On a list as large as this, you can't expect every single entry to be ground breaking, or earth shattering, or such a giant leap forward for the technology that everything else is insignificant in comparison. It's just not going to happen. Some games are on the 1001 list just because you should have a go at them.
Return Fire is one of those games.
It's not often a game is centred around vehicles blowing up everything man-made in an attempt to find and capture an enemy flag, but I doubt it's the reason Return Fire makes the list. It's also somewhat of a rarity to hear classical and conveniently out-of-copyright music because it can sound a little cliché and cheesy, but it's present in Return Fire and somehow makes the game worth playing.

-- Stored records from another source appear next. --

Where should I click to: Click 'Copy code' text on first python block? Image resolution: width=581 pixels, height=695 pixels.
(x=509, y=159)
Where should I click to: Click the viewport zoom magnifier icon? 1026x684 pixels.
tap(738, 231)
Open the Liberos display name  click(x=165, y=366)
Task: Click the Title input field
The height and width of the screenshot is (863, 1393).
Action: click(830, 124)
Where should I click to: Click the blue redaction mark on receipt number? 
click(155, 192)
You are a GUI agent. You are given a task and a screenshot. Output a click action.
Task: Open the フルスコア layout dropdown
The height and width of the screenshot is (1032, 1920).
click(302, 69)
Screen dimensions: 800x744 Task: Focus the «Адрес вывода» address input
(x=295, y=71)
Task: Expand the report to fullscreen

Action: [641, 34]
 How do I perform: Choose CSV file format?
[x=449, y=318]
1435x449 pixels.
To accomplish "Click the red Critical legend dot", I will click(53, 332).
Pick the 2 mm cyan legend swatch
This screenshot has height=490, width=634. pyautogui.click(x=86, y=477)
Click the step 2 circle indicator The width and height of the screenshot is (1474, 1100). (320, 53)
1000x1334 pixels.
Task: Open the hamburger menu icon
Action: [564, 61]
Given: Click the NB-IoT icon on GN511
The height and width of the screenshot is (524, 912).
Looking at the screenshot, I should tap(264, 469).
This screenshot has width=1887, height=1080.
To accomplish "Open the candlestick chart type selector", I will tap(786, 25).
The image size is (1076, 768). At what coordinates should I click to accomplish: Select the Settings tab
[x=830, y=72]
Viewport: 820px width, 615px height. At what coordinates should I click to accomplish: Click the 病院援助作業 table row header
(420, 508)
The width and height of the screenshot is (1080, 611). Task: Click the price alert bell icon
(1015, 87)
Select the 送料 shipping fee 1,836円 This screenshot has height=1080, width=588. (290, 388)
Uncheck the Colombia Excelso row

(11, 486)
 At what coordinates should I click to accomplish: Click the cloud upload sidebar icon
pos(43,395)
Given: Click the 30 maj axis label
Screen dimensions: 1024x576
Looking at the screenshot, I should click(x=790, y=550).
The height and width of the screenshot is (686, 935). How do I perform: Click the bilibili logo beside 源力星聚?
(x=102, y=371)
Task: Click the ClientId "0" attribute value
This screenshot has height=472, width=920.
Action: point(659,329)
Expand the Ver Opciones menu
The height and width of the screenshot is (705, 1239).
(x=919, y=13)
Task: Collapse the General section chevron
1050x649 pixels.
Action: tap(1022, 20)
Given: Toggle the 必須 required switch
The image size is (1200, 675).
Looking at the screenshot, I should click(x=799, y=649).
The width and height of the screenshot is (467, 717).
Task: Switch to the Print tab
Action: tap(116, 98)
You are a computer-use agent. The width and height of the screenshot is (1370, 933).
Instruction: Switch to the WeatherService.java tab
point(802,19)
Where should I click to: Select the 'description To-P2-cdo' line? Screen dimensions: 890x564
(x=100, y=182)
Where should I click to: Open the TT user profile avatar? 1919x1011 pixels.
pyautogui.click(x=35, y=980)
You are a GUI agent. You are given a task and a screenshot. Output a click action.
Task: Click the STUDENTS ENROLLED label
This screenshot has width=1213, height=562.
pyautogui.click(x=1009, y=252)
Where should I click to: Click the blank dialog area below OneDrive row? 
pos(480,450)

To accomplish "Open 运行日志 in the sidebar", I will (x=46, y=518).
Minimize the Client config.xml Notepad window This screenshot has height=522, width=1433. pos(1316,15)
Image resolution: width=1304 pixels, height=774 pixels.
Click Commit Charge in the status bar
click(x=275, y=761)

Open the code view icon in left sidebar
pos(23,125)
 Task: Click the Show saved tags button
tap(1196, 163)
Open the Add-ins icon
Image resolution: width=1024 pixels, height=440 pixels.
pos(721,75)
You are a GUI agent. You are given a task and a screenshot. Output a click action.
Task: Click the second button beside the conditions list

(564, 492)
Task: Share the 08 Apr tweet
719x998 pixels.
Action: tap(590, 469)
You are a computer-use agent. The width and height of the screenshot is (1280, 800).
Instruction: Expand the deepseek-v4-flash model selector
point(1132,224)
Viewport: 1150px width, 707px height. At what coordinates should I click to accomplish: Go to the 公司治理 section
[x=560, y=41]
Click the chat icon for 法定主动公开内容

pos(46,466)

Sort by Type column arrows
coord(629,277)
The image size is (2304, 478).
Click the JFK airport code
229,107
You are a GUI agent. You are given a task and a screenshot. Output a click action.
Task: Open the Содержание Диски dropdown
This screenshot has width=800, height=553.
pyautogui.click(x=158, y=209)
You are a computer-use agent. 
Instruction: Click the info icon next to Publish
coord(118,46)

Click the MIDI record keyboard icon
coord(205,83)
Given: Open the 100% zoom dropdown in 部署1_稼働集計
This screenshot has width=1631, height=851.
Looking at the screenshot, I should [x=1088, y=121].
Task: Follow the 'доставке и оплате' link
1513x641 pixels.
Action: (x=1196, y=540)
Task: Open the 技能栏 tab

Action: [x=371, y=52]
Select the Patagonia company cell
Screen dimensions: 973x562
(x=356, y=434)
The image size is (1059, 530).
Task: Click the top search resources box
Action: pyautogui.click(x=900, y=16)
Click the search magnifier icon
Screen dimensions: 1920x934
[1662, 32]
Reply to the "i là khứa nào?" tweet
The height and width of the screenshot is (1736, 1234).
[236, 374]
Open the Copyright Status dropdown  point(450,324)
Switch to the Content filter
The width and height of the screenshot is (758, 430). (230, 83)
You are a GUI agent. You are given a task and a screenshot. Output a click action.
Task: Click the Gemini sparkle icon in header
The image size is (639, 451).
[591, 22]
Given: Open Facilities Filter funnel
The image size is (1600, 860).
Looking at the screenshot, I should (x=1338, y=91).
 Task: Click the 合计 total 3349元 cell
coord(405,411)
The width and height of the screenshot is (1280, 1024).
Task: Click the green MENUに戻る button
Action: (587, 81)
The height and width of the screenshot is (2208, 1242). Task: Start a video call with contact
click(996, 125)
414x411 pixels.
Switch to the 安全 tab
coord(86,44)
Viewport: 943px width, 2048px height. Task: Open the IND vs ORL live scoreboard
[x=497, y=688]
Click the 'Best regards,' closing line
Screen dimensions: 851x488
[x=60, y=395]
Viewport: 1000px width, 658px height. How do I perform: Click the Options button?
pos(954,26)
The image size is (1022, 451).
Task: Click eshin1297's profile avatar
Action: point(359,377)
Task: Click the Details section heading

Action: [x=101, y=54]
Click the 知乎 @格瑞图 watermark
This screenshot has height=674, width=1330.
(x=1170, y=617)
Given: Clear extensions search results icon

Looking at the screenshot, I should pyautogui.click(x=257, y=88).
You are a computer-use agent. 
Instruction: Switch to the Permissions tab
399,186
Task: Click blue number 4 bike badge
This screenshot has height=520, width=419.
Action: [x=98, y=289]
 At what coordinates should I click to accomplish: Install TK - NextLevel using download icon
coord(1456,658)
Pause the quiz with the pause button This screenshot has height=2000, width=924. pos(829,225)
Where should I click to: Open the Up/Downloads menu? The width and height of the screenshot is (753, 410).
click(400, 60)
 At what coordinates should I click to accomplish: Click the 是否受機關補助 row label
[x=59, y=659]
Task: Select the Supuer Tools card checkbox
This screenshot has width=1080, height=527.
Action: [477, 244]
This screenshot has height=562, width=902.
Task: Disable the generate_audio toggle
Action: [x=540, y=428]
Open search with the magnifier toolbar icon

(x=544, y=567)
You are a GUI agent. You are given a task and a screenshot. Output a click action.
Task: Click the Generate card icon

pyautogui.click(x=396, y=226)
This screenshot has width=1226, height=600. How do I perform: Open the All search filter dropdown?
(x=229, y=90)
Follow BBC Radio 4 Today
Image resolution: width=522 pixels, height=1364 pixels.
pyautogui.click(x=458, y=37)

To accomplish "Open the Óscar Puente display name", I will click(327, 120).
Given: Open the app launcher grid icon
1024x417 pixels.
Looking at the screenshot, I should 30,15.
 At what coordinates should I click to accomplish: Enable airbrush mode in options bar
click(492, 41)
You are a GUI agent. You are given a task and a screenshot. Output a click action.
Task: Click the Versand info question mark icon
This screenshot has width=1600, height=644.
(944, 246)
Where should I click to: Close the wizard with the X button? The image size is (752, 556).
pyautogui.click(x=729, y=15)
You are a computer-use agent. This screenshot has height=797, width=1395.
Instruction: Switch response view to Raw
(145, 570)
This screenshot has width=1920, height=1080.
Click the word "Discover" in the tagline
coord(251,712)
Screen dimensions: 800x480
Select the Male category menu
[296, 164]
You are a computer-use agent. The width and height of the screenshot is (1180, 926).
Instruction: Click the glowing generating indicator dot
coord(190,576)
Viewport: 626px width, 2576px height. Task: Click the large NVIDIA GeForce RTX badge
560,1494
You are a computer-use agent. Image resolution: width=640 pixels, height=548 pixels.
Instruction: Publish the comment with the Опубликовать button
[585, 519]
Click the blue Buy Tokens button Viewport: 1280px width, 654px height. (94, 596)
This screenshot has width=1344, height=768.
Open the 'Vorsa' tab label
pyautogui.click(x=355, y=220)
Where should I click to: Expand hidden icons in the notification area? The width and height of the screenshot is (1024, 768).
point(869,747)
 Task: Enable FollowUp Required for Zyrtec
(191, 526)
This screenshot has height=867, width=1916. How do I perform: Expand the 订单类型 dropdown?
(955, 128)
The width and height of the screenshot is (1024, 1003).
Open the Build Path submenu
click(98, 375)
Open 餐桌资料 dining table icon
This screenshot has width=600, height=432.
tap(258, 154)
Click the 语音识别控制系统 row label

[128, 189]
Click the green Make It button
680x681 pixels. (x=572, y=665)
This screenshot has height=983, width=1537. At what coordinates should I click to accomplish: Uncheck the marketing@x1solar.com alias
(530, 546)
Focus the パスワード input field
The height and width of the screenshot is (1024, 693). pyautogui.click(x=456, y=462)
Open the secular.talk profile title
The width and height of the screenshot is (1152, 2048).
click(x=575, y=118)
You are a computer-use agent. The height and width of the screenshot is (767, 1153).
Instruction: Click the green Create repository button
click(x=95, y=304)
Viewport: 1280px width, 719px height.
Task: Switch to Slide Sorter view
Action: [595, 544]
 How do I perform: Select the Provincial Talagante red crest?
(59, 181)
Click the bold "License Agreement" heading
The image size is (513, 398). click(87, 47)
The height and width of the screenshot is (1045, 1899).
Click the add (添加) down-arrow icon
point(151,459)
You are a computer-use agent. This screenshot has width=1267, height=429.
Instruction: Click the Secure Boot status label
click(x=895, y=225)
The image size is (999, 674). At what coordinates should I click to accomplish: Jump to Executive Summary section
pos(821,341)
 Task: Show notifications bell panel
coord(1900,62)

Return Fire's inclusion is currently boggling to me, so it's time to fire it up and see what's going on.
|Step 1: Spawn Vehicle|
|Step 2: Find Opposition Base|
|Step 3: Destroy Opposition Base|
|Step 4: Find Opposition Flag|
|Step 5: Capture Opposition Flag|
|Step 6: Watch snippet of Lou Gehrig's Luckiest Man speech|
That right there is the course of events in Return Fire, or the PlayStation port at least - the 3DO original didn't have Lou Gehrig. Pick one of four vehicles, each with their own characteristics and skills and uses and whatnot, then parade around the map looking for your target - the enemies flag - before safely bringing it back to your base.
I would imagine that, in later levels, the enemies bother to attack your base in an attempt to capture your flag as well, but I was so bored by the game that I didn't check into later levels.
I did see some turrets damage my tanks, some men running for cover and some more men unfortunate enough to get squashed in the process, but none of that was enough to get me hooked.
Drive, crash into a rock or a tree, navigate around the rock or tree, sit at the perfect range to avoid enemy fire while hitting them with your own shots, destroy the threats that exist between you and the flag and make sure the route back is clear of further trees to crash into.
|You will crash into trees.|
There are plenty of levels to play through, each with their own features to crash into and blow up, but if the first few weren't engaging me, how would I know what the later levels have in store?
Return Fire looks like a cheap little throwaway game that shouldn't make too many lists of must play games. It sounds like it too, but it's put together well enough to warrant a game or two, where I found that, no, it really is a cheap throwaway game - where's the appeal?
Is this a diamond in the rough? A hidden gem? Is there something I'm missing? The 1001 entry makes a note that the single player experience is 'not worthy of great exploration' and that the fun times are to be found in multiplayer.
Suddenly the game makes a bit more sense. You aren't absolutely dominating the AI, but are going head-to-head against someone with an actual human brain (hopefully). Your advantage is stripped away as you go up against an opponent that is trying just as hard as you are, and will make the kind of decisions that a computer wouldn't think of, and perform the kinds of strategies that you need to take note of, lest they be your undoing.
I haven't yet played Return Fire as a multiplayer, however, so I don't know if the transformation is as great as that. I have my doubts. The gameplay may be there, but the controls, while simple, are a little dated, and the look is a little tacky in places too. It just makes for a weird little game that you'll either enjoy thoroughly or play for five minutes before moving on.
I think I know what I'll be doing, even if I get round to the multiplayer mode, but as ever I encourage you to see what you think in person too. It's a must play game, after all...
The game makes a brief appearance in In the Army Now, which has a 6% rating on Rotten Tomatoes.
Return Fire, developed by Silent Software, Inc., first released in 1995.
Version played: PlayStation, 1996, via emulation.